Ambroisine Bré fait exception, aux moyens moins opulents, certes, que Fleur Barron, mais plus adéquats, pour une Ottavia atteignant la vérité du personnage par la concentration du jeu et du chant. Ogresque, ici comme en tout, quoique délicat, Stuart Jackson réussit le contre-emploi, comme le transformisme, qui lui fait alterner Nutrice et Arnalta, sans, toutefois, atteindre l’évidence originelle de Miles Mykkanen. Succédant, en Ottone, à PaulAntoine Bénos-Djian – qu’on a revu, dans cette production, plus bouleversant encore, à l’Opéra de Rennes, en octobre dernier (voir O. M. n° 197 p. 82 de novembre 2023) –, Iestyn
Davies ne fait, tout simplement, pas le poids. Musicien, bien sûr, mais d’une couleur, unique, et d’une expression, policée, dépourvues de ce frémissement inquiet et poétique que le contre-ténor français conférait au rôle, rendu par le falsettiste britannique à son habituelle condition de rival falot. Elsa Benoit, enfin, possède toute la pulpe nécessaire à Poppea, chez qui n’agit cependant pas, entêtant et hypnotique, le charme de Jacquelyn Stucker. Reconduit, Jake Arditti ajoute aux tensions et stridences auxquelles le condamne, presque en permanence, la tessiture élevée de Nerone, un manque patent de phonogénie. Maya Kherani paraît, en revanche, bien plus à l’aise qu’à Aix-en-Provence, en Drusilla, comme en maillot de bain – ceci expliquant, peut-être, cela. Et Alex Rosen demeure, d’une éclatante jeunesse, un superbe Seneca, tandis que le tempérament explosif de Julie Roset réjouit autant en Amore qu’en Valletto, qui, ici, se confondent. Leonardo Garcia Alarcon et son ensemble Cappella Mediterranea, au sein duquel cornets et flûtes à bec s’ajoutent aux seules cordes – pincées et frottées – prescrites par une rigueur musicologique souvent bousculée, portent la réalisation du matériel étique laissé par Monteverdi et ses disciples, jusqu’à l’ivresse d’une quasi-réécriture. En symbiose avec le rythme du théâtre très contemporain de Ted Huffman.

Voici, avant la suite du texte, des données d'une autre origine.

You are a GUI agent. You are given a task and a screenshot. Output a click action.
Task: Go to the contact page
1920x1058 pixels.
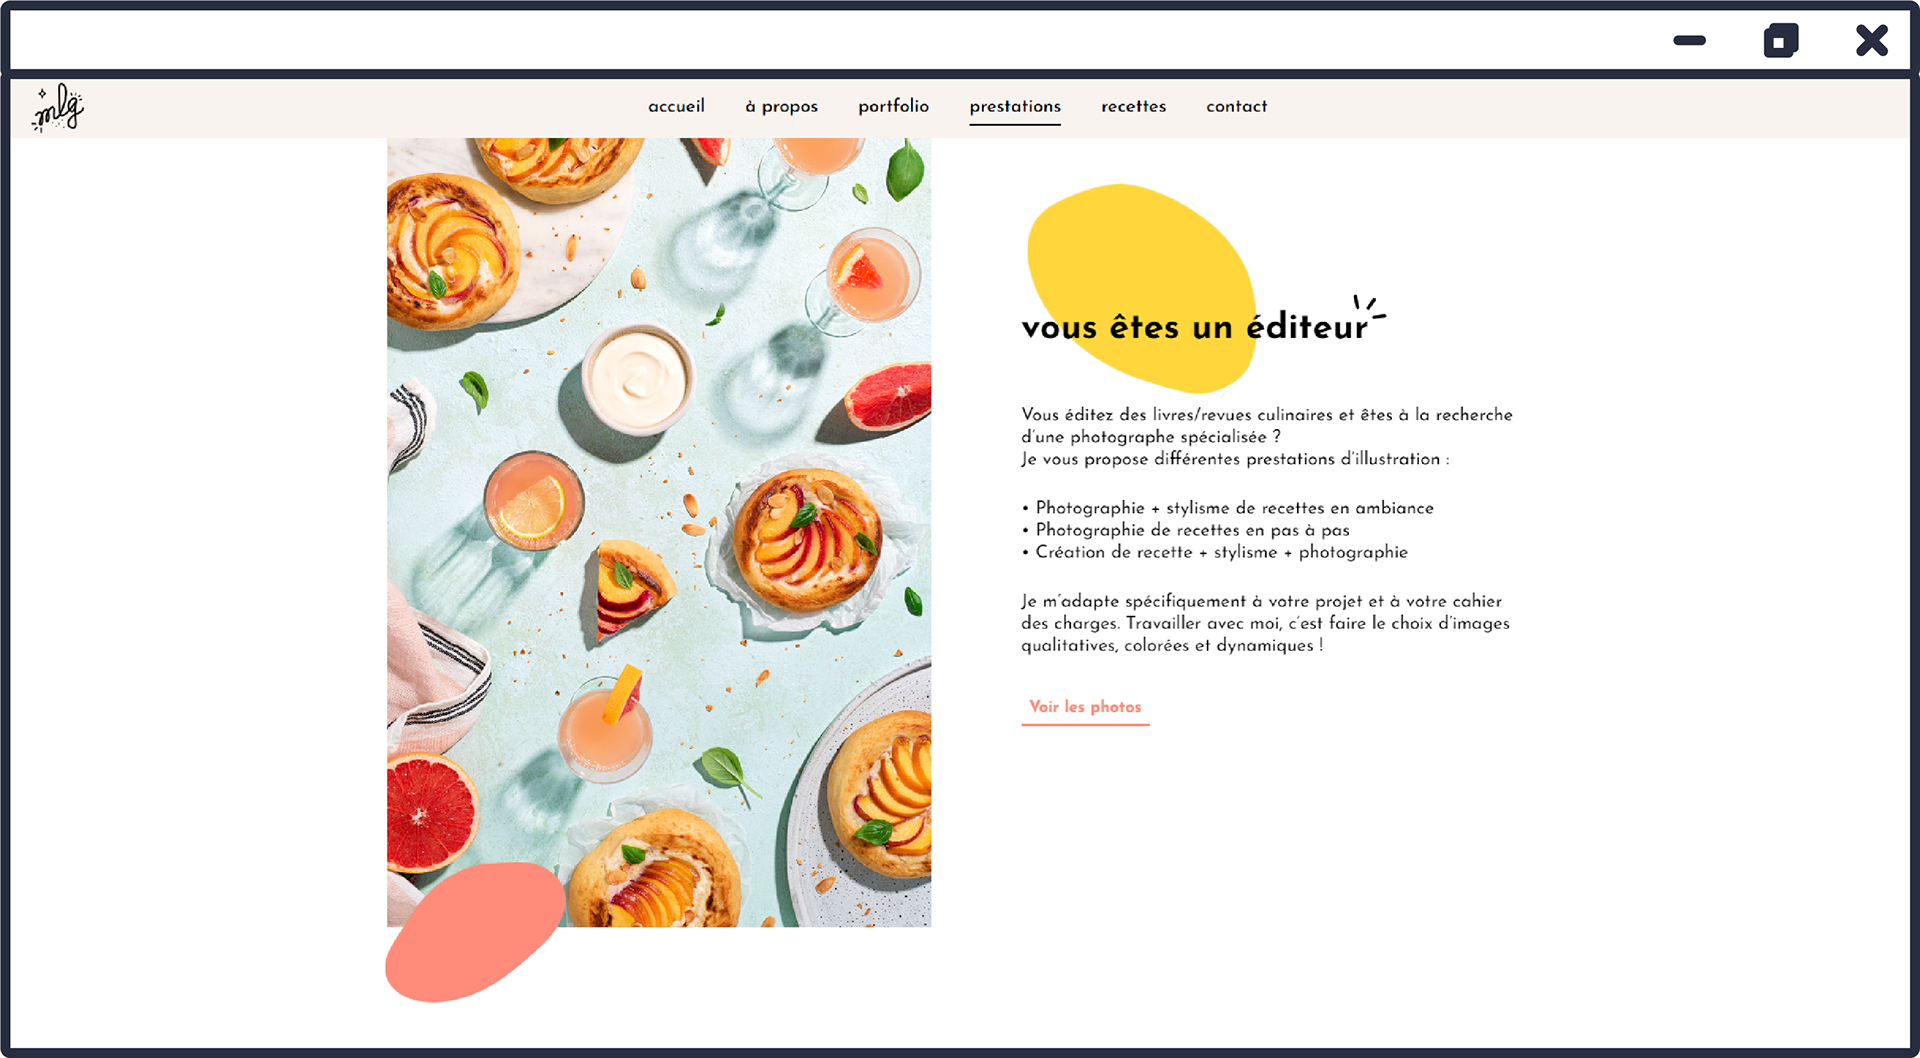tap(1236, 106)
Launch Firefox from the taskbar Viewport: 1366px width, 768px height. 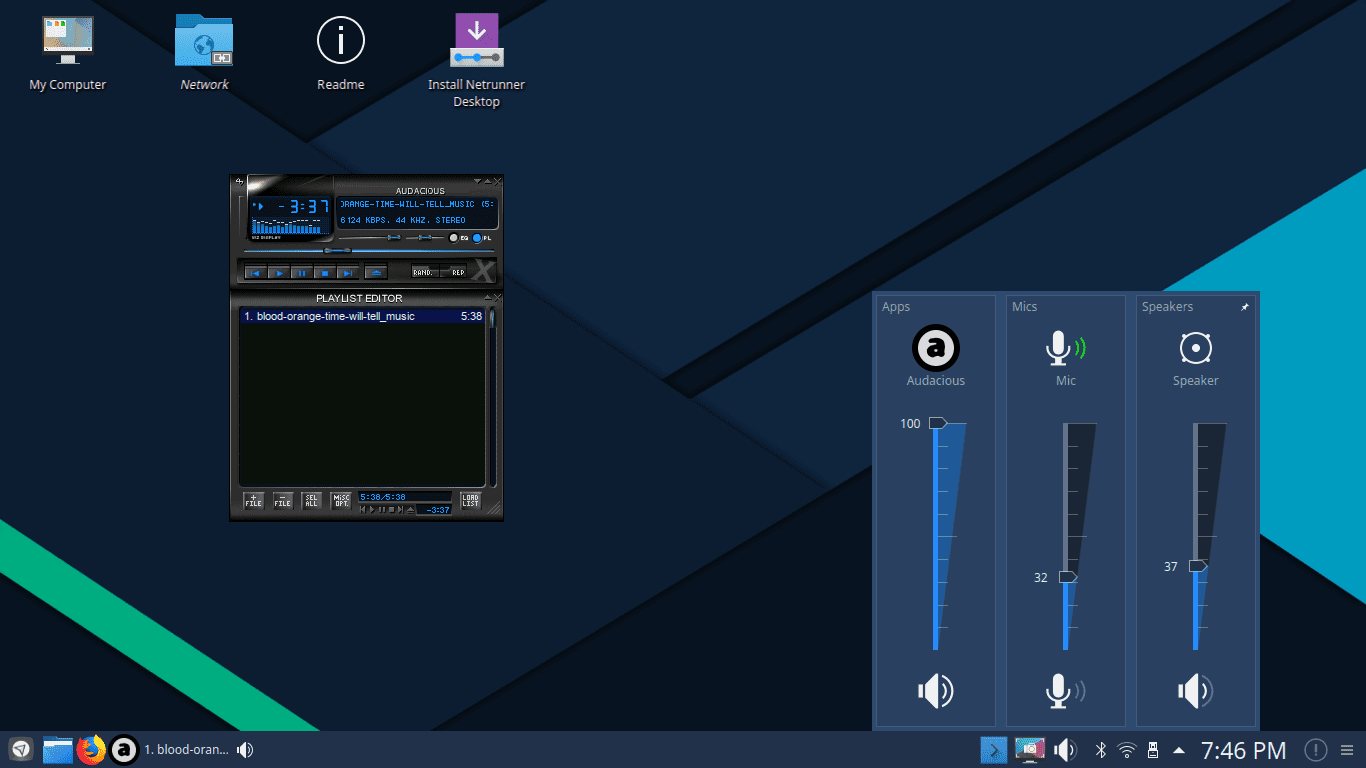click(x=91, y=750)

Ainsi que le raconte le chef argentin dans l’épaisse plaquette accompagnant, au sein du même coffret, le DVD et le Blu-ray, c’est Patrice Chéreau qui, s’il avait vécu, aurait dû mettre en scène L’incoronazione di Poppea. Son cadet semble davantage s’inscrire dans la lignée de Peter Brook, disparu une semaine avant la première aixoise, avec cet espace – presque – vide, où s’expriment, avec une constante justesse, des visages et des corps. Qui se suffisent à euxmêmes.
Il est, dès lors, tout sauf certain qu’en multipliant, comme si elle dressait un catalogue, les angles de prise de vue, en plans plus ou moins rapprochés, champs-contrechamps et autres contre-plongées, la caméra zélée, mais intrusive, de Julien Condemine donne une image fidèle de la production.